Initial Decision in POM Wonderful Case – Each Side Can Claim VictoryMay 21, 2012
By Riëtte van Laack –
On May 21, 2012, the FTC posted the 345-page Administrative Law Judge’s ("ALJ’s") Initial Decision in In the Matter of POM Wonderful LLC et al. ("POM") (FTC Docket No. 9344). The ALJ upheld the FTC’s Complaint insofar as the FTC asserted that POM made deceptive claims in some (but not all) advertisements that its products (100% juice and POMs supplements) would treat, prevent, or reduce the risk of heart disease, prostate cancer, and erectile dysfunction because these claims were not supported by sufficient competent and reliable evidence.

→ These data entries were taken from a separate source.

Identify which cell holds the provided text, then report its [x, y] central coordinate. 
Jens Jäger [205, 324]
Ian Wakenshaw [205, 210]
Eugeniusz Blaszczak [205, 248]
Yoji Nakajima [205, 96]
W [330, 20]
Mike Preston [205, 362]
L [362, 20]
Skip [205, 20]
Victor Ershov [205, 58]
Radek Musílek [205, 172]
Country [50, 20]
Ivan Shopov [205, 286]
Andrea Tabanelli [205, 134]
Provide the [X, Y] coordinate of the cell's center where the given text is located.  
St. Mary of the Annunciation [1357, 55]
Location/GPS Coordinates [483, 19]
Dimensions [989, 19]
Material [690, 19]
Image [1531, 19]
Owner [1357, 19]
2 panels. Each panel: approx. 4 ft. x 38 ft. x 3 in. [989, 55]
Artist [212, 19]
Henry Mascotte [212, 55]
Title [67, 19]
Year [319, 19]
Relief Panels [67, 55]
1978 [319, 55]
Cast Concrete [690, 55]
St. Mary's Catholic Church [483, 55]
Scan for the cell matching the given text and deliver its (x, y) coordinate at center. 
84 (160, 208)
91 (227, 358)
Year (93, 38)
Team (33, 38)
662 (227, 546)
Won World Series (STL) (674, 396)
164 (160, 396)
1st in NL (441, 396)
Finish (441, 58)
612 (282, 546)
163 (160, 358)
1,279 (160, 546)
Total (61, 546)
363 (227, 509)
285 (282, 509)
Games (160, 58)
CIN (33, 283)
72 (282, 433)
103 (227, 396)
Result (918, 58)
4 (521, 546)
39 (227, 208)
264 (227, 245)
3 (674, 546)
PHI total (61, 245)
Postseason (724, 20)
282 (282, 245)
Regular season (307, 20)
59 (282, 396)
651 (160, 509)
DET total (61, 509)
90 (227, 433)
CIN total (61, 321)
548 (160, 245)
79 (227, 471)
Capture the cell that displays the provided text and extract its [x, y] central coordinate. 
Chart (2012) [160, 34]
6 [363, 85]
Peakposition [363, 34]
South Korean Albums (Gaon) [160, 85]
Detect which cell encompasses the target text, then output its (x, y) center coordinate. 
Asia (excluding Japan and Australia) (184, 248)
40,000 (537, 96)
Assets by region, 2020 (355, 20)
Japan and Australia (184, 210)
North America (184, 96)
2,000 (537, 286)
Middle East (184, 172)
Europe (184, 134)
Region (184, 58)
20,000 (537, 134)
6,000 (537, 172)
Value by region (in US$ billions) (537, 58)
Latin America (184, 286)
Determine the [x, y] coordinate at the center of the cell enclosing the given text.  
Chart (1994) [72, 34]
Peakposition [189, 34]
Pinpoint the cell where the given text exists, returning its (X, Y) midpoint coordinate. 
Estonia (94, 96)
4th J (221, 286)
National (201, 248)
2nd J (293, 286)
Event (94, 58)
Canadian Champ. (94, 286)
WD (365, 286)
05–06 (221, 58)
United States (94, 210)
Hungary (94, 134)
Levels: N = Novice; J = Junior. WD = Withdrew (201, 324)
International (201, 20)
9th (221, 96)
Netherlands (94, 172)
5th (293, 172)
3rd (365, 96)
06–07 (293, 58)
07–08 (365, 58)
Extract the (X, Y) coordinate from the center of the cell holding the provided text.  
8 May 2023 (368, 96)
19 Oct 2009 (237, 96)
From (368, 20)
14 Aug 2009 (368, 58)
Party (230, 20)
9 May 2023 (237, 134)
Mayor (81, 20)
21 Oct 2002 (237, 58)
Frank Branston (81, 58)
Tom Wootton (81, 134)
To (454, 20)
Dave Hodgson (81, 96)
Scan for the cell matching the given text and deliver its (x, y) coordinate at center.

However, the ALJ’s Order is a stunning rejection of the FTC’s theory that POM was legally required to have double-blind, randomized placebo-controlled clinical trials to make the claims that the FTC attacked. The ALJ’s order would merely bar POM from making certain claims unless POM possesses competent and reliable scientific evidence to support the claim. As clarified in the Initial Decision, however, this standard is not defined as double-blind, randomized, placebo-controlled clinical studies. In fact, according to the ALJ:
[for health benefit] claims . . . made in connection with a food, or food-derived product that is safe, and that is not being offered as a substitute for medical treatment, double-blind, randomized, placebo-controlled clinical trials, such as those required by the Food and Drug Administration, are not required. However, . . . claims that a food or food-derived product treats, prevents or reduces the risk of a disease, . . . competent and reliable evidence must include clinical studies, although not necessarily double-blind, randomized, placebo-controlled clinical trials, that are adequate to show that the product did treat, prevent, or reduce the risk of disease.
The ALJ also rejected the Commission’s attempt to require POM to get prior FDA approval for certain claims. The ALJ held that the FTC’s proposed requirement that POM would be prohibited from making any disease claim in the future unless the claim had been approved or authorized by FDA “would constitute overreaching.”
Both the FTC Staff which prosecuted this case and POM can seek review of this decision by the five FTC Commissioners. We expect that both parties will seek that review. We also expect that it will take many months before the FTC Commissioners rule on the appeals.